• [What to produce]: Whatever lies between the line that holds "The height and" and the final line of the records below, both included, should be repeated exactly; leave out the pictures and add nothing.

_ _ _ _ _ _ _

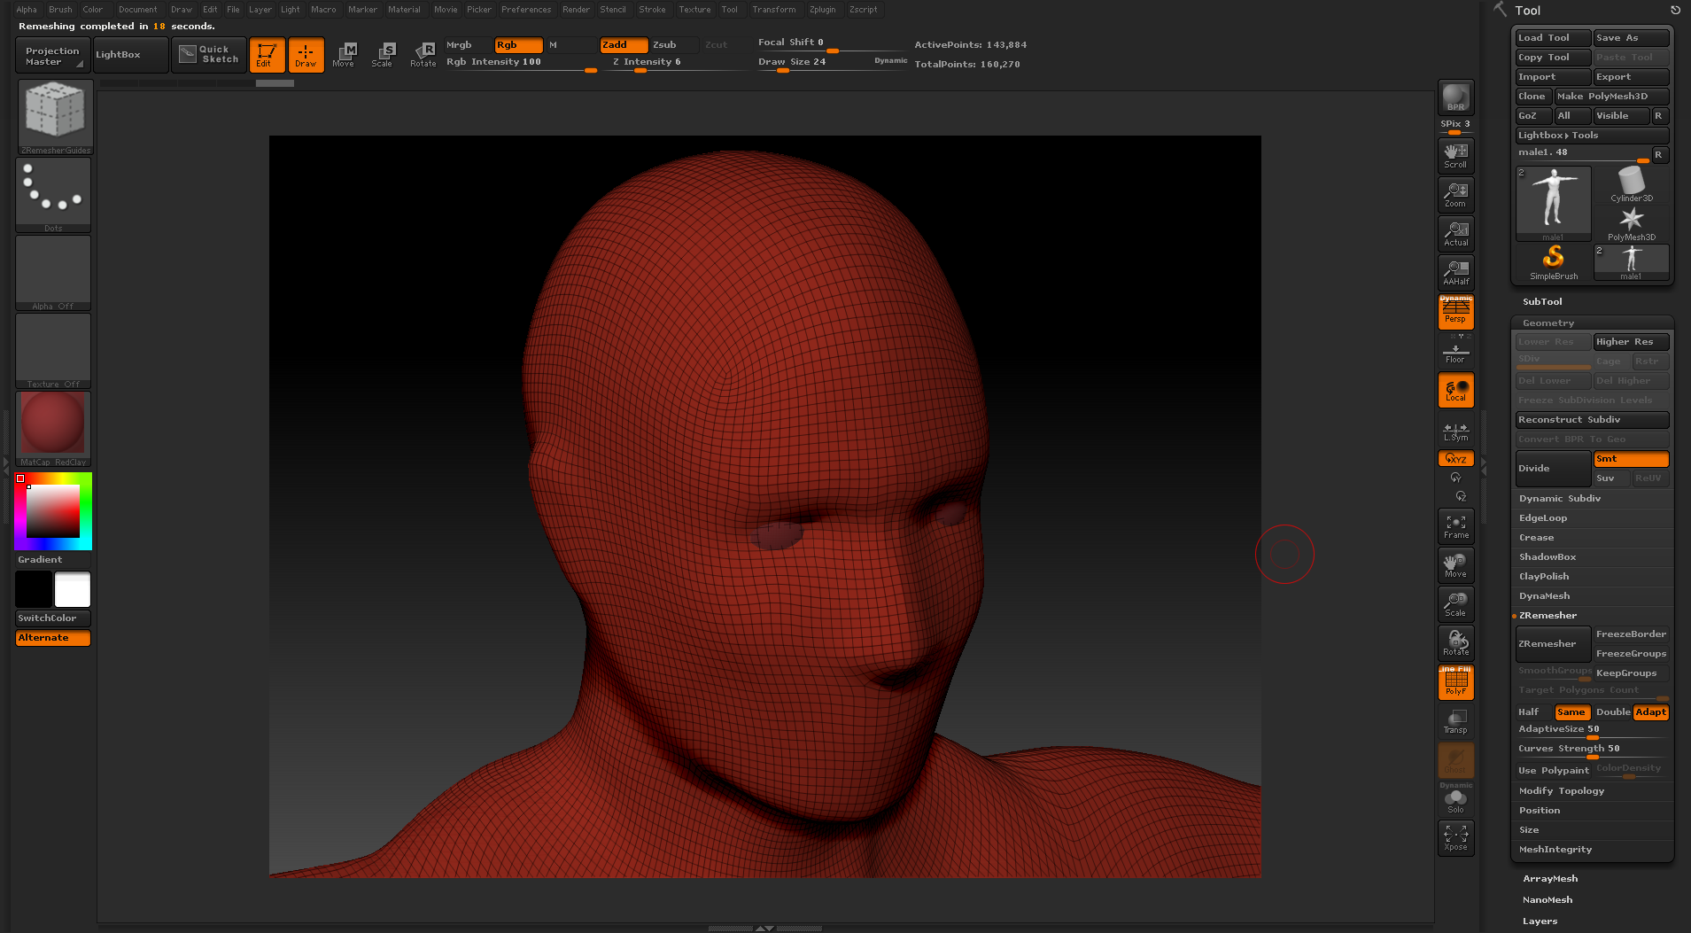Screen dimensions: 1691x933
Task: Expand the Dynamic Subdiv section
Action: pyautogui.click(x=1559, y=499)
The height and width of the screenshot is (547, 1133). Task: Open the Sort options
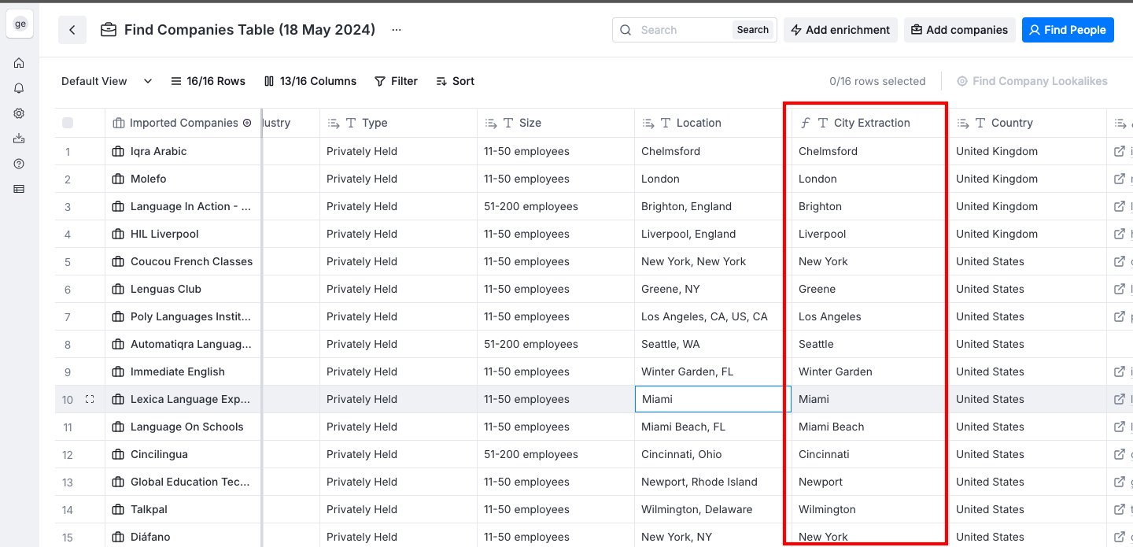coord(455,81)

_ _ _ _ _ _ _

• [Answer for this exercise]:
The height and width of the screenshot is (547, 1133). Task: Open the Sort options
coord(455,81)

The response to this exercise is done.